If you’re interested in keeping the business up and running, you could opt for Chapter 11, which works toward reorganization. This is typically an option for partnerships, corporations, limited liability companies, and sole proprietors with debt levels too high to qualify for Chapter 13. The business has to file a detailed reorganization plan (how it will deal with creditors) and the proceeding allows you to terminate contracts, renegotiate loans, and take other actions to get back to profitability. This process can take more than a year to complete and may require your creditors’ approval via a general vote.

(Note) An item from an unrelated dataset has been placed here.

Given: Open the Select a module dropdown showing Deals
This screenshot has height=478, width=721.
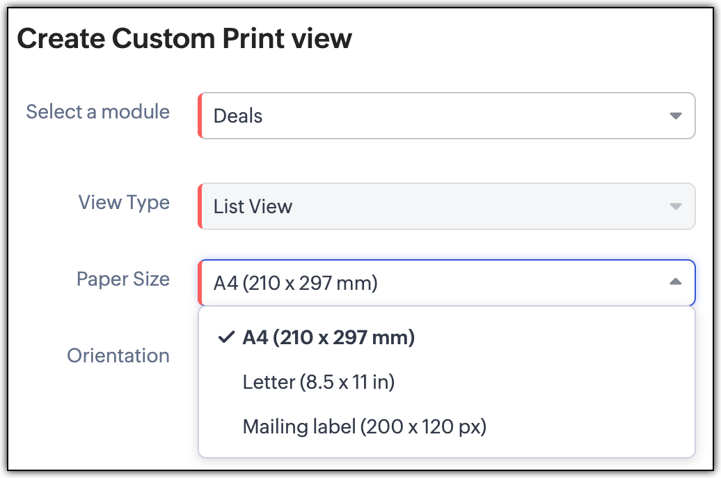Looking at the screenshot, I should pyautogui.click(x=445, y=116).
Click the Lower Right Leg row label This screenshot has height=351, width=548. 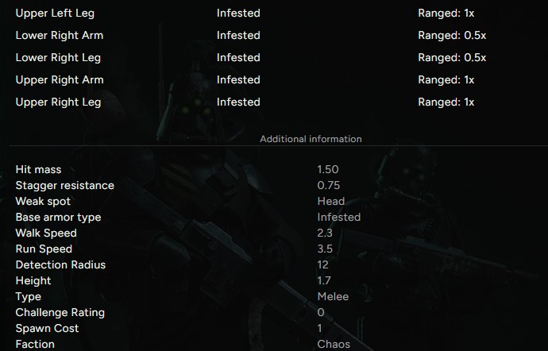[x=58, y=58]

How Does Chapter 13 Bankruptcy Work?
This option is best suited for individuals who want to reorganize a business rather than liquidate it. It starts with filing a repayment plan with the court detailing how you’ll repay your debts (a bankruptcy attorney or law firm can help you draft this). Oftentimes, this option works better for sole proprietors whose personal and business assets are mixed with personal assets as Chapter 13 allows you to keep things like your house whereas Chapter 7 may make that more difficult. Your total repayment amount will vary widely based on how much you make and how much you owe.
A qualified bankruptcy attorney can help you sort through each bankruptcy option and make the right decision for you and your business. Natural State Law is here to help. Call us today at (501) 916-2878 to learn more about how we’ve helped Arkansas residents clear their slates and start over.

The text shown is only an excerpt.